The Pendleton Coffee Bean started as a coffee shop in the Fraternal Order of Eagles building at 428 S. Main St. until 2007, when a fire gutted the building.
It reopened as a drive-thru coffee shop at 1803 S.W. Emigrant Ave. before making a move back to Main Street as a full-service restaurant and bar in 2015.
The Pendleton Development Commission made significant investments to bring the Coffee Bean back to the downtown area.
In 2014, the commission approved a $30,000 loan from its Jump Start program to help with some of the start-up costs of moving to a new space and expanding the menu.

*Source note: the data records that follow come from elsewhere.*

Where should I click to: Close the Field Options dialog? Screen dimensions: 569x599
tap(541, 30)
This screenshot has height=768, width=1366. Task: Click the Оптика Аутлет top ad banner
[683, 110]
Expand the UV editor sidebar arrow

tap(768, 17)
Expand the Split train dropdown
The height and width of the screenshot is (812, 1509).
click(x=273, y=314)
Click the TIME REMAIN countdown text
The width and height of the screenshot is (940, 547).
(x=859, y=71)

After proving that the business had hired the equivalent of more than 10 full-time jobs, the Pendleton Coffee Bean obtained a $10,360 grant from the commission in 2016, utilizing a little-used feature of the Jump Start program that granted participants $1,000 for each new full-time job they create within the first year of their businesses’ operation.
Charles Denight, the commission’s associate director, said Pendleton Coffee Bean still owes $22,000 from the loan and the owner is required to personally pay back the balance as a part of the contract.
Denight said the commission would be amenable to restructuring the payment plan given the circumstances, but if all else fails, the commission can take back the furnishings and equipment the owner bought with the loan as collateral.
Dirks, Pendleton Coffee Bean’s owner, did not return a request for comment.
The Pendleton Coffee Bean’s predecessor at 1803 S. Main St., Kazi, also closed before paying off its Jump Start debt to the commission.
In addition to closing in 2014, the owner of the Korean barbecue restaurant, Judy Winn, filed for Chapter 13 bankruptcy less than a year after opening Kazi’s doors. Due to the bankruptcy, Denight said the commission was unable to recoup the value of the loan.
Since last September, when the commission announced that Main Street’s storefronts were occupied at a 96 percent rate, the street has taken some hits.
Imaginarium, the 245 S. Main St. toy store that took the rest of the space Kazi left behind, closed earlier this year.
More significantly, J.C. Penney announced it was shutting off the lights later this year, putting an end to the department store’s 106-year tenure at 124 S. Main St.
Despite these setbacks on Main Street, Denight said other Jump Start loans have been successful, and the program is an overall plus.
He said that the commission’s Jump Start committee will discuss ways to further market the program and expand the radius of businesses eligible for it at a meeting Monday.